Education must aim to promote amongst students the idea of participation itself. The values transmitted must be concerned with:

the collective production and appropriation of the material and spiritual goods of humanity, justice in the distribution of these goods and equality of participation in all these processes.
The concept of citizenship was raised a number of times by the teachers and co-ordinators without prompting by the interviewer. This suggests that despite being part of a social movement with strong boundaries, they consider participation as something that must extend to society in general. While criticising the present government and politico-economic system they do not reject the idea of the state and the need to be a citizen within it.

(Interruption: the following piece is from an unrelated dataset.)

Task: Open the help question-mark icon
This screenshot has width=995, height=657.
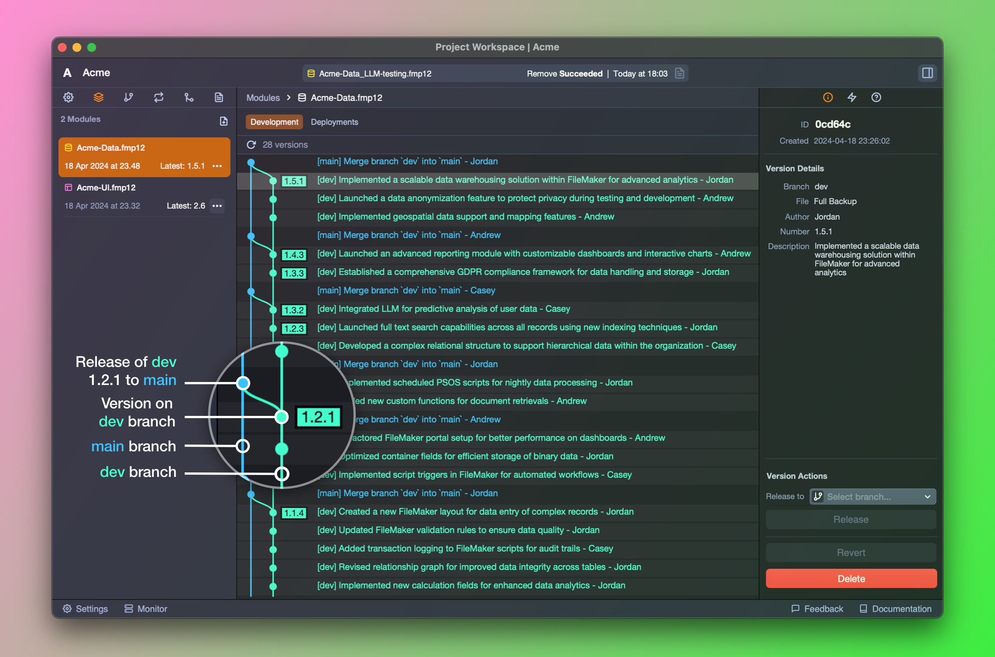Action: tap(876, 98)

The comments on citizenship must be seen in the light of the fact that many people in Brazil, while nominally citizens, are not able to claim their rights and fulfil their duties, and therefore have been denied true membership of society.

Our schools work directly with the idea of the citizen…. We need the idea of a citizen so people don’t feel inferior to others. They have to learn their rights and respect those of others.
With education a person becomes a citizen, becomes human…. People leave school and they say, ‘Look I’m a person too, I’m a citizen’. After that they have no difficulty with learning. The people in the settlements come from a complex poor background. Without school they can’t really be part of society on an equal footing.
It is interesting to observe here that as well as citizenship being enabled by education, it is seen to facilitate further learning.

Firstly, children need to have their constitutional rights to schooling met.

The movement…also needs a legalized school, so that the children of this struggle can exercise their rights as citizens….
This educational citizenship is by no means guaranteed in Brazil. Official figures show net primary enrolment to be 96%, although nearly half of these will repeat at least one year. Only 25% go on to secondary school, and 11% to university. Illiteracy nation-wide runs at 12.8%, with the figure much higher in rural areas, and there are many more who are only semi-literate (IBGE 2001). The first aim of the movement, therefore, is to obtain basic access to education for the landless. The practice of demanding government funding for their schools rather than seeking independent sources is an indication of the movement’s desire to claim for its members their rights as citizens of the state.

Yet these basic rights are not enough: participation must be taken to deeper levels. In Escola Itinerante: uma Prática Pedagógica em Acampamentos (2001) one of the stated aims of education is:

To awaken the organizational consciousness and spirit of leadership of the children, adolescents, educators and community, with political clarity in order to exercise citizenship. (MST 2001b: 72)
This suggests that true citizenship requires an element of conscientization, an idea that will be developed further below.

Citizenship is therefore seen to be an essential pre-requisite for effective participation. There are two stages: claiming one’s fundamental rights and then extending one’s own capabilities for exercising those rights.

There also appear to be two aims of participation in the MST. The first is organizational, contributing to the effective running of the community and the movement; the second is the conscientizing effect that the process can have on the participant. The ‘organizational consciousness’ described above is a bridge between the two, allowing the conscientizing process to feed into more effective organization. Ideally the organizing and conscientizing elements - both essential for a social movement - can co-exist, although they may be in conflict.

This, therefore, is the theoretical framework of participation in the MST; the implementation in practice will now be discussed. It is important to note that the movement freely admits that its ideals have not all been realised, and that their achievement is a long, slow process.